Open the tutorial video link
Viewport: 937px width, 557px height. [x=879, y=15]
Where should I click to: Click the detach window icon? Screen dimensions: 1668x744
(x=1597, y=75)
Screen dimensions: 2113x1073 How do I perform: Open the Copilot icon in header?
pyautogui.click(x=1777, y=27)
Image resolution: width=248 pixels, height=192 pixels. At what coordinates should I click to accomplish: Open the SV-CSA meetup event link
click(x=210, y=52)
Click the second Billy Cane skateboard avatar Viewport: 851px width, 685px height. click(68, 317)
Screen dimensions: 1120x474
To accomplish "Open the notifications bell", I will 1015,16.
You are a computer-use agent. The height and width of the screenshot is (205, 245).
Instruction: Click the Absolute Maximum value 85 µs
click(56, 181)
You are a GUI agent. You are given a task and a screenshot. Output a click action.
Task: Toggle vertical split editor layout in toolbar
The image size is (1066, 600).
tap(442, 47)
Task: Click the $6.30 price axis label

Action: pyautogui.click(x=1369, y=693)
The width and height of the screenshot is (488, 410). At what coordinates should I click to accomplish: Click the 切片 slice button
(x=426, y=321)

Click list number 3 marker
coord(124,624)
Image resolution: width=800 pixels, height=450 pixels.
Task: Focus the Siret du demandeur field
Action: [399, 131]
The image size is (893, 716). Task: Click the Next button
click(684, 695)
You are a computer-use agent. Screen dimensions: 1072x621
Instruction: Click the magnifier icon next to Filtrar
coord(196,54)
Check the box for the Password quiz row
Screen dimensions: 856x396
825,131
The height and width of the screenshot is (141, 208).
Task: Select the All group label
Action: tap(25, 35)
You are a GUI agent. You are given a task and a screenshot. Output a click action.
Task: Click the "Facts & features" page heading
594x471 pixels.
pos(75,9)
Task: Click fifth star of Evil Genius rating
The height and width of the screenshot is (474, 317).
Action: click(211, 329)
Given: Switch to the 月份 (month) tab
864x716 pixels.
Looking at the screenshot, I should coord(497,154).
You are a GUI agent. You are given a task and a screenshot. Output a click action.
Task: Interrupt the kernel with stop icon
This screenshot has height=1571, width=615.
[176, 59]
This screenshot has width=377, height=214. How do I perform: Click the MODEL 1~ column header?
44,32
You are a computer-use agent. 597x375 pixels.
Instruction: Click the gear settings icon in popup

**Goal**: Please swap "computer-use agent" for "desktop assistant" throughout the material above and give every line again, leaving everything else unchanged.

**Full output**:
Open the tutorial video link
Viewport: 937px width, 557px height. [x=879, y=15]
Where should I click to: Click the detach window icon? Screen dimensions: 1668x744
(x=1597, y=75)
Screen dimensions: 2113x1073 How do I perform: Open the Copilot icon in header?
pyautogui.click(x=1777, y=27)
Image resolution: width=248 pixels, height=192 pixels. At what coordinates should I click to accomplish: Open the SV-CSA meetup event link
click(x=210, y=52)
Click the second Billy Cane skateboard avatar Viewport: 851px width, 685px height. click(68, 317)
Screen dimensions: 1120x474
To accomplish "Open the notifications bell", I will 1015,16.
You are a desktop assistant. The height and width of the screenshot is (205, 245).
Instruction: Click the Absolute Maximum value 85 µs
click(56, 181)
You are a GUI agent. You are given a task and a screenshot. Output a click action.
Task: Toggle vertical split editor layout in toolbar
The image size is (1066, 600).
tap(442, 47)
Task: Click the $6.30 price axis label

Action: pyautogui.click(x=1369, y=693)
The width and height of the screenshot is (488, 410). At what coordinates should I click to accomplish: Click the 切片 slice button
(x=426, y=321)

Click list number 3 marker
coord(124,624)
Image resolution: width=800 pixels, height=450 pixels.
Task: Focus the Siret du demandeur field
Action: [399, 131]
The image size is (893, 716). Task: Click the Next button
click(684, 695)
You are a desktop assistant. Screen dimensions: 1072x621
Instruction: Click the magnifier icon next to Filtrar
coord(196,54)
Check the box for the Password quiz row
Screen dimensions: 856x396
825,131
The height and width of the screenshot is (141, 208).
Task: Select the All group label
Action: tap(25, 35)
You are a GUI agent. You are given a task and a screenshot. Output a click action.
Task: Click the "Facts & features" page heading
594x471 pixels.
pos(75,9)
Task: Click fifth star of Evil Genius rating
The height and width of the screenshot is (474, 317).
Action: click(211, 329)
Given: Switch to the 月份 (month) tab
864x716 pixels.
Looking at the screenshot, I should coord(497,154).
You are a GUI agent. You are given a task and a screenshot. Output a click action.
Task: Interrupt the kernel with stop icon
This screenshot has height=1571, width=615.
[176, 59]
This screenshot has width=377, height=214. How do I perform: Click the MODEL 1~ column header?
44,32
You are a desktop assistant. 597x375 pixels.
Instruction: Click the gear settings icon in popup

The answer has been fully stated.